> **Written exercise**
Format the data from the line with "Locate an element on the screen. The image" to the line with "pyautogui.click(x=55, y=586)", both included, as a JSON list of strings, one string per line, leaving out blank lines.

--- START Materials provided ---

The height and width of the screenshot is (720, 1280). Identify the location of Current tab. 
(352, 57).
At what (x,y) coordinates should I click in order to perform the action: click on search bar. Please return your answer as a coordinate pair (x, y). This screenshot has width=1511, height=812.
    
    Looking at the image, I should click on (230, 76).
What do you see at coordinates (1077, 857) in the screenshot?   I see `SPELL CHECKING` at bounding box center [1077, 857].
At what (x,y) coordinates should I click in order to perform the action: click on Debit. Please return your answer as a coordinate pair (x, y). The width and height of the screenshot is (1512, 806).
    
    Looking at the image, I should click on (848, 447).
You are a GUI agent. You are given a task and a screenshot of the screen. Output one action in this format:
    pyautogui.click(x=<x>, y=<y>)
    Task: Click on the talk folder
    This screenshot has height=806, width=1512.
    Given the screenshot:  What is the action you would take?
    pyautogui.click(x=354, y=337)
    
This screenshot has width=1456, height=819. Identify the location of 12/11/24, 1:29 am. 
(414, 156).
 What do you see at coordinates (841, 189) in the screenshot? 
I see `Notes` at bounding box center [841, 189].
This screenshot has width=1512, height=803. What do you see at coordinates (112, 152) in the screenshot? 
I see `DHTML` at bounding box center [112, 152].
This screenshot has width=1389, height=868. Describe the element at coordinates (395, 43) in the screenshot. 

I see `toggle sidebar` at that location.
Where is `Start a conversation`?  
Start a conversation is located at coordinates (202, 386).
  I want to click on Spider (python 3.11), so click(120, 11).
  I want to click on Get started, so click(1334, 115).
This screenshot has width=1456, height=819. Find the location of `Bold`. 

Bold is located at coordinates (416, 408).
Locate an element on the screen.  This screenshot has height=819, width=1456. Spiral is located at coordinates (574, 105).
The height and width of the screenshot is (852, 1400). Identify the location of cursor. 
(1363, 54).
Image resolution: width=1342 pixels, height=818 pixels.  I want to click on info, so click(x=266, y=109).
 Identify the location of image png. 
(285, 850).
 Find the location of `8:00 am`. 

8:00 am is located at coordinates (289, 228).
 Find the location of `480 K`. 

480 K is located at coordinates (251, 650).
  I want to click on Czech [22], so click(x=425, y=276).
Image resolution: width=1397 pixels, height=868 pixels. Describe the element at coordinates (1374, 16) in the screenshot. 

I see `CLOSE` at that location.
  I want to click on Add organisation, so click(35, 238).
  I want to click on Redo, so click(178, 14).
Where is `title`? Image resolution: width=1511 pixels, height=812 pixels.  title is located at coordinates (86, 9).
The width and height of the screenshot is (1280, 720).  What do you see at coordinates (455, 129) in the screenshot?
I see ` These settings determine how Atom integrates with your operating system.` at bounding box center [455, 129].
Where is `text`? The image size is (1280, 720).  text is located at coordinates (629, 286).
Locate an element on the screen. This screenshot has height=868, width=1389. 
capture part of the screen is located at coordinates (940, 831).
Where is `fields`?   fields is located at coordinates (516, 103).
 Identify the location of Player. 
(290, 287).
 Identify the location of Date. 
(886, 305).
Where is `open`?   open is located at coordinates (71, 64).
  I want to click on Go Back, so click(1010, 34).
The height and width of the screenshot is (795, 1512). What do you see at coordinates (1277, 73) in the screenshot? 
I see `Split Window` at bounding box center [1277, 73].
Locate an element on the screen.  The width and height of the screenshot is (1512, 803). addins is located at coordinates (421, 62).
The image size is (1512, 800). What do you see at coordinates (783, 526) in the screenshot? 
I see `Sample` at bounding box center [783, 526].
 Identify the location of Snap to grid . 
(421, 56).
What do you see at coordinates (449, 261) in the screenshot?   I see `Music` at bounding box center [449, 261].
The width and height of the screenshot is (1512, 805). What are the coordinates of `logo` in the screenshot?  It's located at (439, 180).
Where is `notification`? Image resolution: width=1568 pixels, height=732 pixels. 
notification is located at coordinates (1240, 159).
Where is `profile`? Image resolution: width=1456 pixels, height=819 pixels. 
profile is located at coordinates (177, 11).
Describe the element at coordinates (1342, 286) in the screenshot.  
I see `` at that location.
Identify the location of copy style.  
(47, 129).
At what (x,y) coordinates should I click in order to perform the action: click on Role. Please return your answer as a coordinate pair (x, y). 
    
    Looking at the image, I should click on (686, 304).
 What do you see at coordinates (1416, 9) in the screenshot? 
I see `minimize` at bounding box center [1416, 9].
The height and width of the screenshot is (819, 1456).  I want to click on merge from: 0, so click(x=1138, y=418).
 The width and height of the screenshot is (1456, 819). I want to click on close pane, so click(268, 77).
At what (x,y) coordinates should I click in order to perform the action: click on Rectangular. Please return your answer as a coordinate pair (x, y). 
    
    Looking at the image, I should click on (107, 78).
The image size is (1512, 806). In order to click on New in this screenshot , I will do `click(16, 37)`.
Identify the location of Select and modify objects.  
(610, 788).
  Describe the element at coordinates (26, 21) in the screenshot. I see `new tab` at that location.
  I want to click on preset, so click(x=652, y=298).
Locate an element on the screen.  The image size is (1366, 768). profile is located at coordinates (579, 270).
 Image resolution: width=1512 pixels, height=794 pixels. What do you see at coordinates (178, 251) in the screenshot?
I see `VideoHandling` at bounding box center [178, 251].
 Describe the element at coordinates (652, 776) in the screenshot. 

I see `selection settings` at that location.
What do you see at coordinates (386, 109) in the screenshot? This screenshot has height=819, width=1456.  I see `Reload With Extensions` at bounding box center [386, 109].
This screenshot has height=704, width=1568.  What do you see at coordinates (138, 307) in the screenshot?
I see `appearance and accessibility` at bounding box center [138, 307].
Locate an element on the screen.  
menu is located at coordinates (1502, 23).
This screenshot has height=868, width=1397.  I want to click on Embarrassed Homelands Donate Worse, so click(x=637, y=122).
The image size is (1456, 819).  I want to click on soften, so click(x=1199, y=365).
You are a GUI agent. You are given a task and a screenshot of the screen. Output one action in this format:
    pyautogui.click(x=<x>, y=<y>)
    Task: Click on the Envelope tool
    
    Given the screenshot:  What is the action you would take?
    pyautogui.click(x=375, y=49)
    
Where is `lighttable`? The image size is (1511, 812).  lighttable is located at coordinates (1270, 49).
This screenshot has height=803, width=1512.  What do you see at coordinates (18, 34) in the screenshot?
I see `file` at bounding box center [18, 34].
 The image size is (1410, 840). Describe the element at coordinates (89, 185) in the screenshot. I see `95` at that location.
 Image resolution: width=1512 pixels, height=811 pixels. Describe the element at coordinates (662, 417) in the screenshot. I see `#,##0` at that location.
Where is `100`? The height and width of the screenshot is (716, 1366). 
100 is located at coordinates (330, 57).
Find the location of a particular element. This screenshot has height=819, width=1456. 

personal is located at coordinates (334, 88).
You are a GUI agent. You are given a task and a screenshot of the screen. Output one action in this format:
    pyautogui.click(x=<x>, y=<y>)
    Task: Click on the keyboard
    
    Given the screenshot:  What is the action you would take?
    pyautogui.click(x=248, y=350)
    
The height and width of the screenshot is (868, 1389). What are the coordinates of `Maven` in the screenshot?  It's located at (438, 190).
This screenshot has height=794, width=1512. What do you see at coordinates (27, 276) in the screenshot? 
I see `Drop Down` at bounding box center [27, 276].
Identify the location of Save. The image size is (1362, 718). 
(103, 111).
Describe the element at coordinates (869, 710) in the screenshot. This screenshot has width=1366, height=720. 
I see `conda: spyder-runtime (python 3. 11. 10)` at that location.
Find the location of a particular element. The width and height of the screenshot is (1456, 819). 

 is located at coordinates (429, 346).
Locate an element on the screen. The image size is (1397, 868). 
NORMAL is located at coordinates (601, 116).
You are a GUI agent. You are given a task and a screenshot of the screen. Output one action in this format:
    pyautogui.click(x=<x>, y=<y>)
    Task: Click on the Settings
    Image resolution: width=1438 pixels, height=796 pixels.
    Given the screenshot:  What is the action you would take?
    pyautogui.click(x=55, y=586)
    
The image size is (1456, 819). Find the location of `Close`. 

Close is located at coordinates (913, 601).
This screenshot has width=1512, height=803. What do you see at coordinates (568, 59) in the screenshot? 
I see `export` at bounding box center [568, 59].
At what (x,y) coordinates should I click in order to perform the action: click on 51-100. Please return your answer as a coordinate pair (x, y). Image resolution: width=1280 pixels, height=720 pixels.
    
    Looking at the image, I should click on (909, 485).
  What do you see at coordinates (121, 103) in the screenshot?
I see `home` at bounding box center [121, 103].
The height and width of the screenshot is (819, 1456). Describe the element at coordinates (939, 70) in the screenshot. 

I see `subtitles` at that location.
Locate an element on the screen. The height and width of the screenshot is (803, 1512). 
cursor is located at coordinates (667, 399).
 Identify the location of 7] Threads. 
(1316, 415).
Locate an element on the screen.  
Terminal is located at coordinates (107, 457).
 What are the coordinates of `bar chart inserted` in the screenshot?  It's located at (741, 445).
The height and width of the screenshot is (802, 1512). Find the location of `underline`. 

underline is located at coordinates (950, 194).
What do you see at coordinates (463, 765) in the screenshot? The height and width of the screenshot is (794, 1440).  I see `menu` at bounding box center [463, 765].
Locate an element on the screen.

--- END Materials provided ---

> **Answer to this problem**
[
  "Locate an element on the screen. The image size is (1397, 868). ",
  "NORMAL is located at coordinates (601, 116).",
  "You are a GUI agent. You are given a task and a screenshot of the screen. Output one action in this format:",
  "    pyautogui.click(x=<x>, y=<y>)",
  "    Task: Click on the Settings",
  "    Image resolution: width=1438 pixels, height=796 pixels.",
  "    Given the screenshot:  What is the action you would take?",
  "    pyautogui.click(x=55, y=586)"
]